> **Problem**
Write out again every line starting with the line containing "has height=1166, width=1598." and going on through the end of the lines, requests included, and scale each coordinate in the answers by 1.15, rounding to whole numbers with halves going up. Leave out the pictures.

Rows on where targets appear
/---

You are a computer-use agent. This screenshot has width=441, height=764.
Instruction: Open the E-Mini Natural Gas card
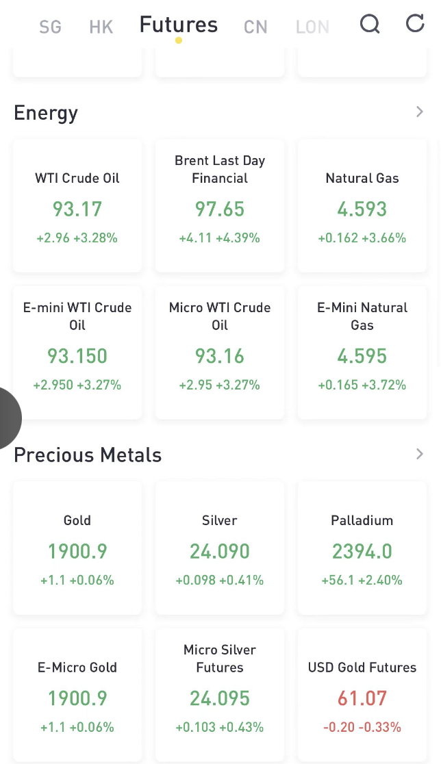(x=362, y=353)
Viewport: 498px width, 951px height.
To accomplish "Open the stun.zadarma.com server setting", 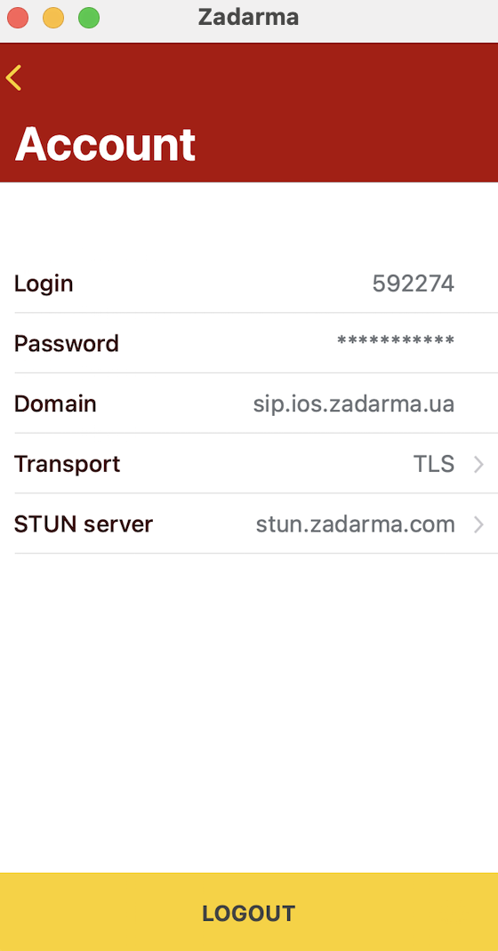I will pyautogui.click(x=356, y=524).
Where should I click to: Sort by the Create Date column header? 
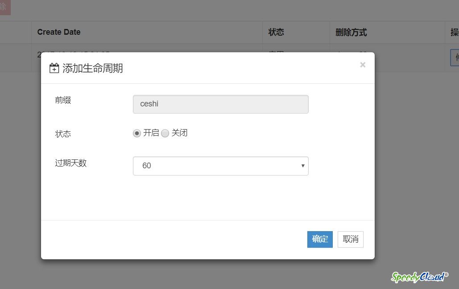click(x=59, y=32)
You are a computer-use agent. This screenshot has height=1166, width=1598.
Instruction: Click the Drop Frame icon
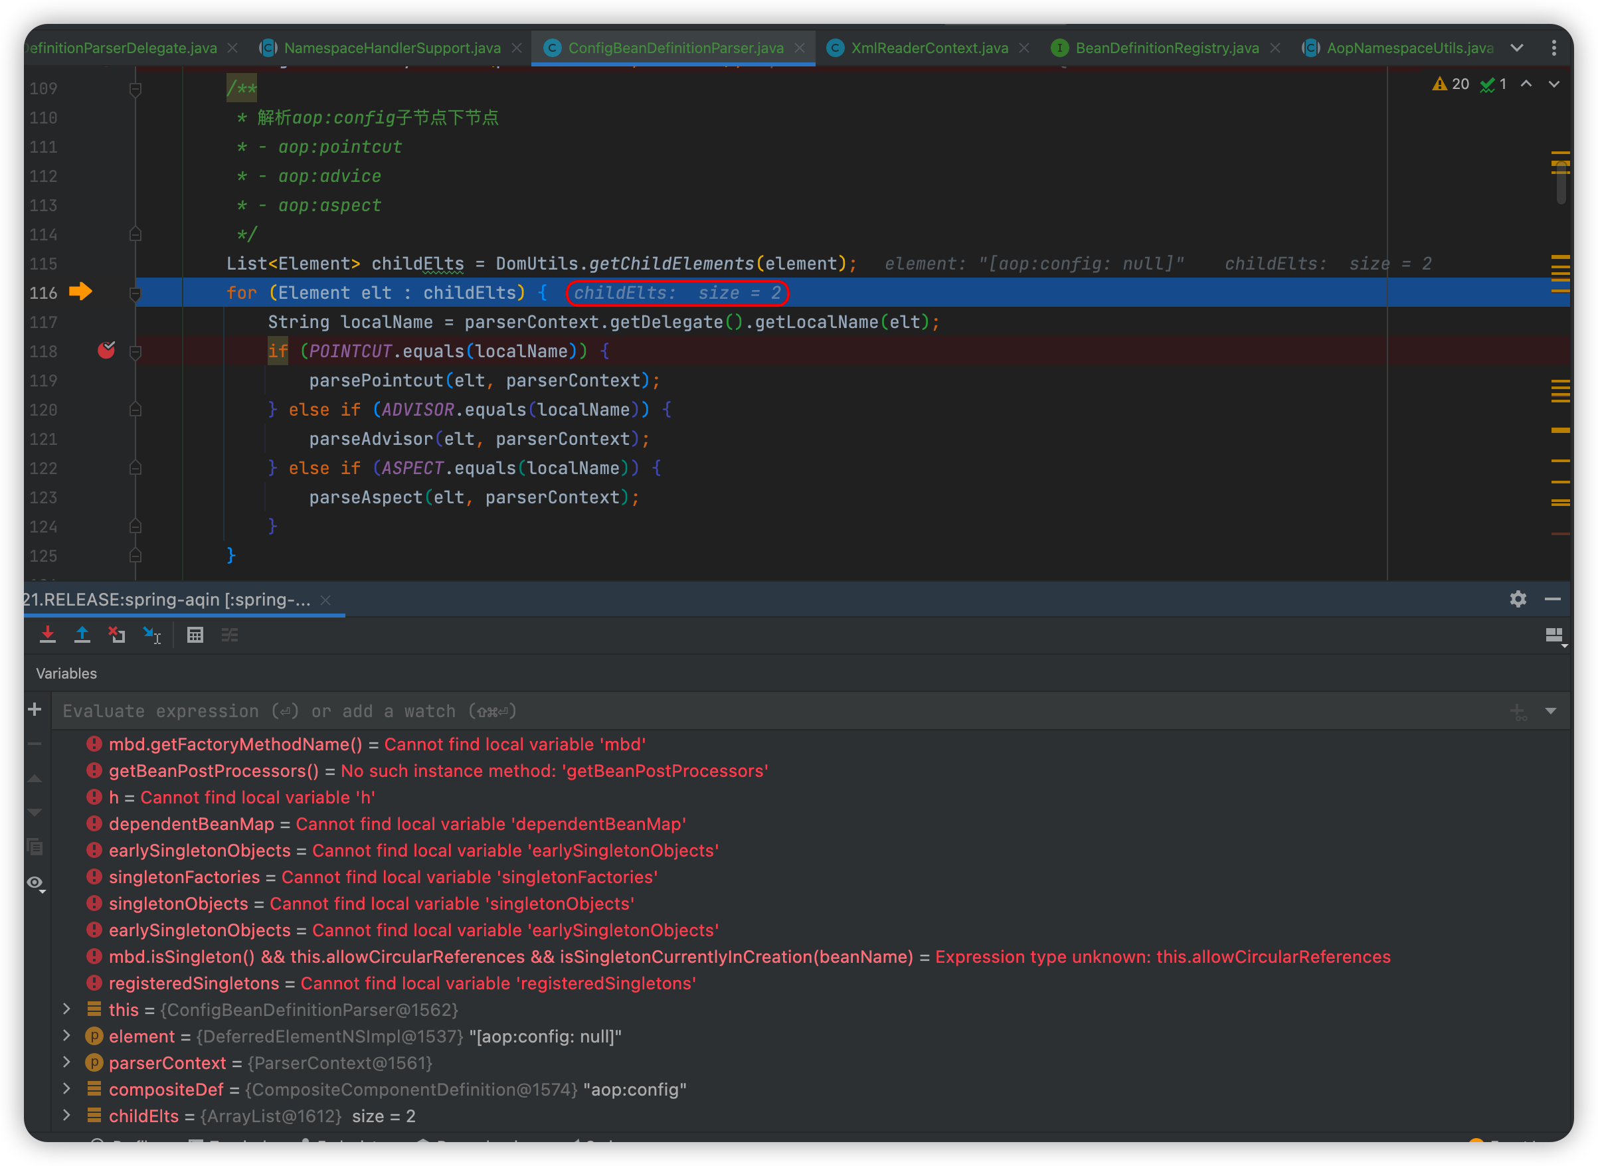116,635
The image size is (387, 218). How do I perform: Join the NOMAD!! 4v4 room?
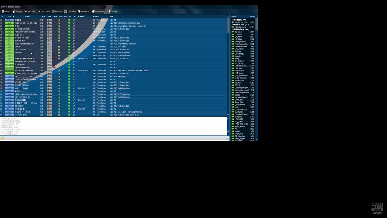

\---

> **Correct result**
You are a computer-use agent. This screenshot has height=1166, width=1598.
Instruction: Click the Drop Frame icon
133,730
The image size is (387, 218). How do I perform: Join the NOMAD!! 4v4 room?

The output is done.